Harapan ananda kepada Ayah cuma satu yaitu hati-hatilah Ayah dalam menjaga diri karena disaat genting seperti sekarang, ada juga tenaga-tenaga liar yang tidak bertanggung jawab dan tidak terikat oleh disiplin, yang memandang jiwa manusia lebih murah dari jiwa ayam.
Anak Ayah,
Arsil
Khutbah Jum'at menyadarkan Tuan Sharif
Khatib berkhutbah,
"Puasa akan datang, terimalah bulan yang mulia ini dengan penuh iman. Dari waktu sahur, kita tahan menderita lapar dan haus, lelah dan payah. Maka tahanlah lapar dan haus, lelah dan dahaga itu. Sabarlah menunggu beduk berbunyi. Beduk pasti berbunyi apabila waktunya telah tiba.
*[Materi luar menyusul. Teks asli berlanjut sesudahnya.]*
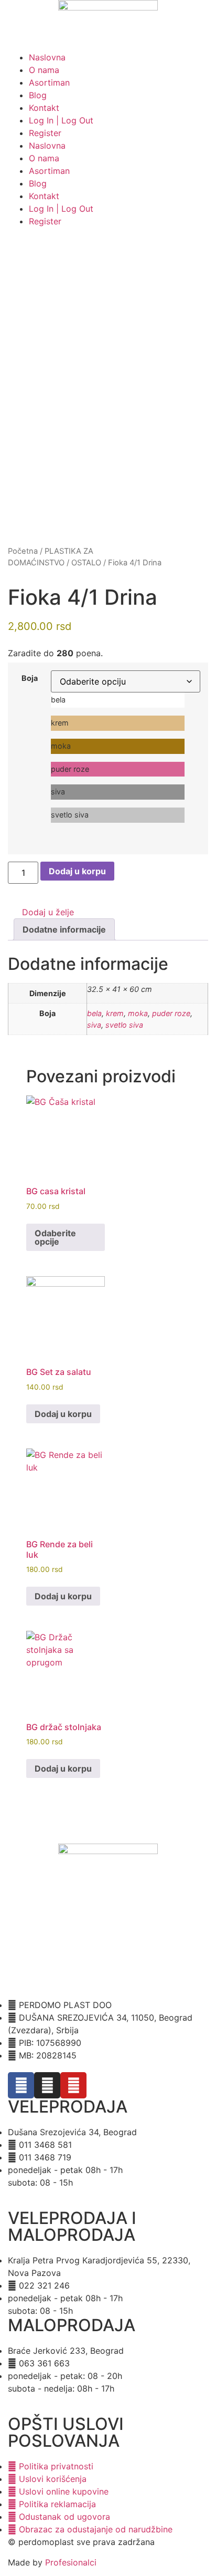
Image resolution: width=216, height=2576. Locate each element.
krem (115, 1013)
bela (94, 1013)
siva (94, 1024)
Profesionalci (70, 2562)
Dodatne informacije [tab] (64, 929)
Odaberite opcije (55, 1237)
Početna (23, 551)
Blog (38, 95)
Tidak ada satu makhluk pun yang dapat menahan terbenam matahari.
Setelah terbenam matahari di ufuk barat, beduk pun pasti berbunyi. Ada orang yang tidak tahan menunggu beduk berbunyi, katanya terlalunlapar. Hari sudah pukul enam kurang sepuluh, tanda matahari akan tenggelam telah tampak, cahaya merah telah ada di barat.
Lantaran tidak tahan, dibatalkan saja puasanya. Diminumnya seteguk air untuk menghilangkan dahaga. Lepaslah puasanya dan batallah amalannya, percuma haus-laparnya dan bangun bersiap hendak makan sahur sejak pertengahan malam. Bagaimanakah perasaan orang itu setelah orang lain berbuka puasa di waktu yang tepat dengan gembiranya. Walaupun dia turut makan pula?"
Itulah rangkaian kalimat khatib menerangkan hikmah puasa. Kalimat yang sangat menyentuh hati Tuan Sharif secara tak langsung. Ia merasa dirinya bersalah yang merasa bahwa dirinya orang yang tidak sabar menunggu beduk berbunyi.